> _ASSIGNMENT_
Reproduce word for word the lines between the one containing "The width and" and the end of the entries below, both inclusive; leave out pictures.

Stored data entries:

....................

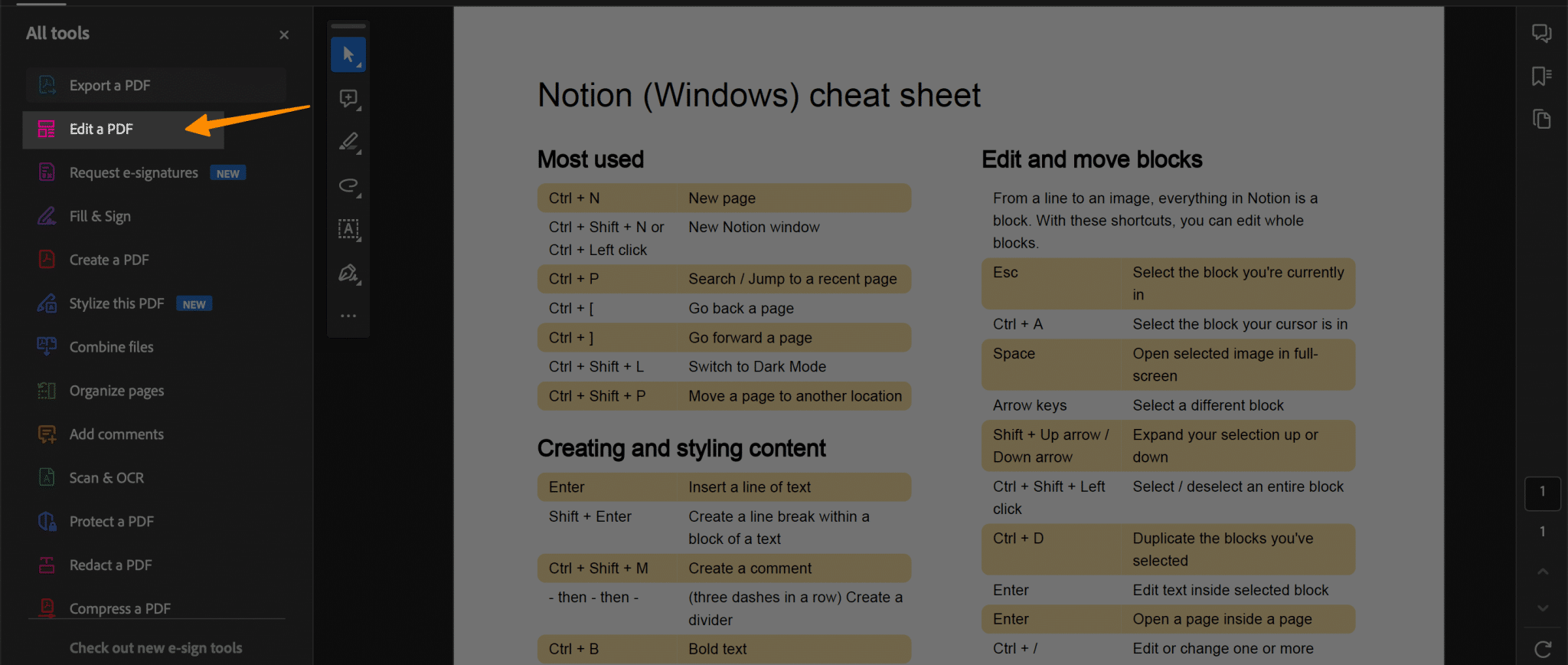Open Edit a PDF tool

click(101, 129)
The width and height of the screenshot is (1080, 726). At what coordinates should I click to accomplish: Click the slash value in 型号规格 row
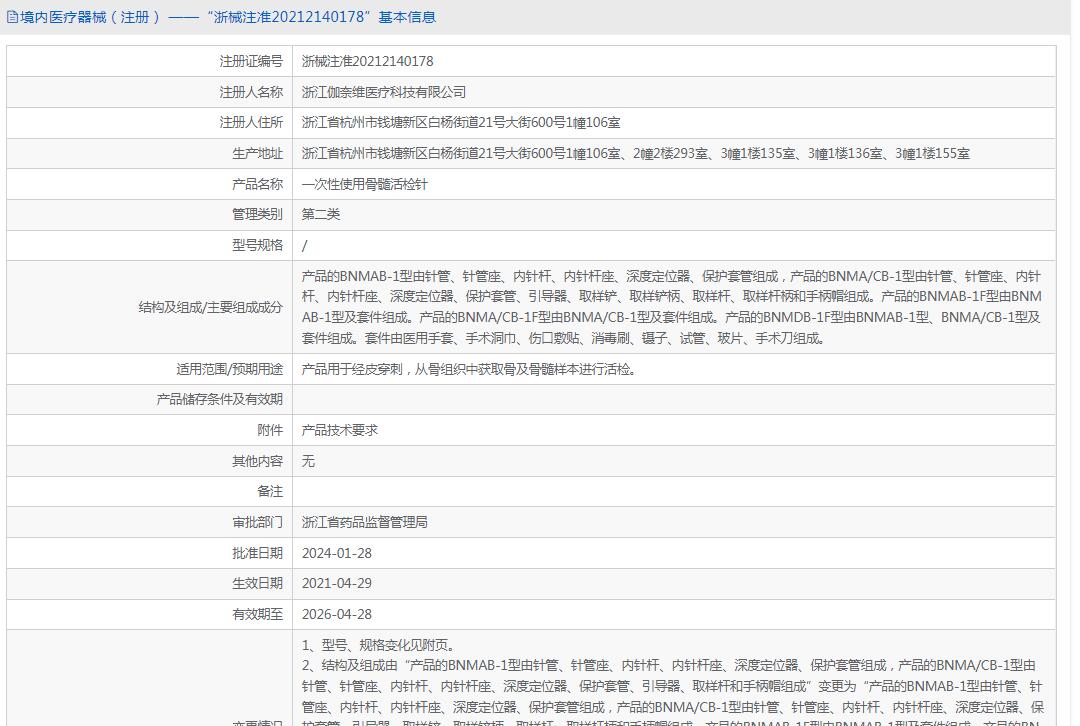click(x=305, y=245)
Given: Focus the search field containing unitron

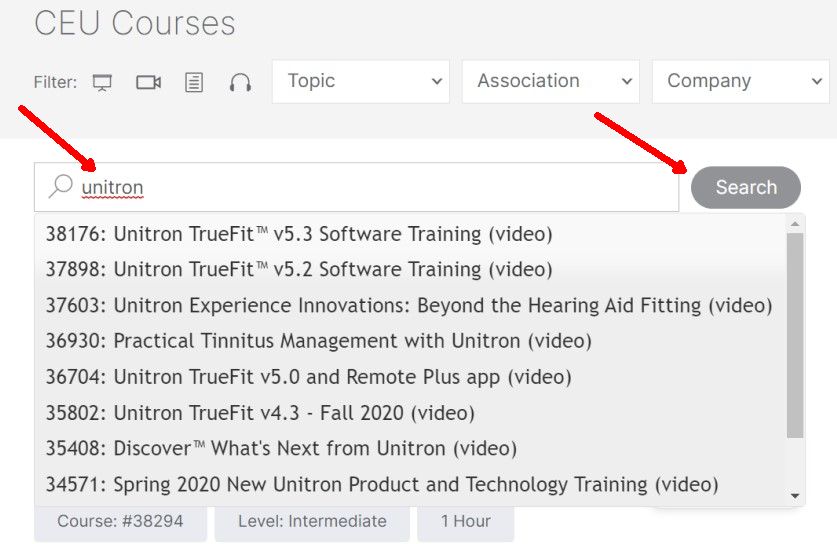Looking at the screenshot, I should click(357, 187).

....................

> _ANSWER SPACE_
The width and height of the screenshot is (1080, 726). At what coordinates should I click to accomplish: Click the slash value in 型号规格 row
click(x=305, y=245)
Given: Focus the search field containing unitron

Looking at the screenshot, I should click(357, 187).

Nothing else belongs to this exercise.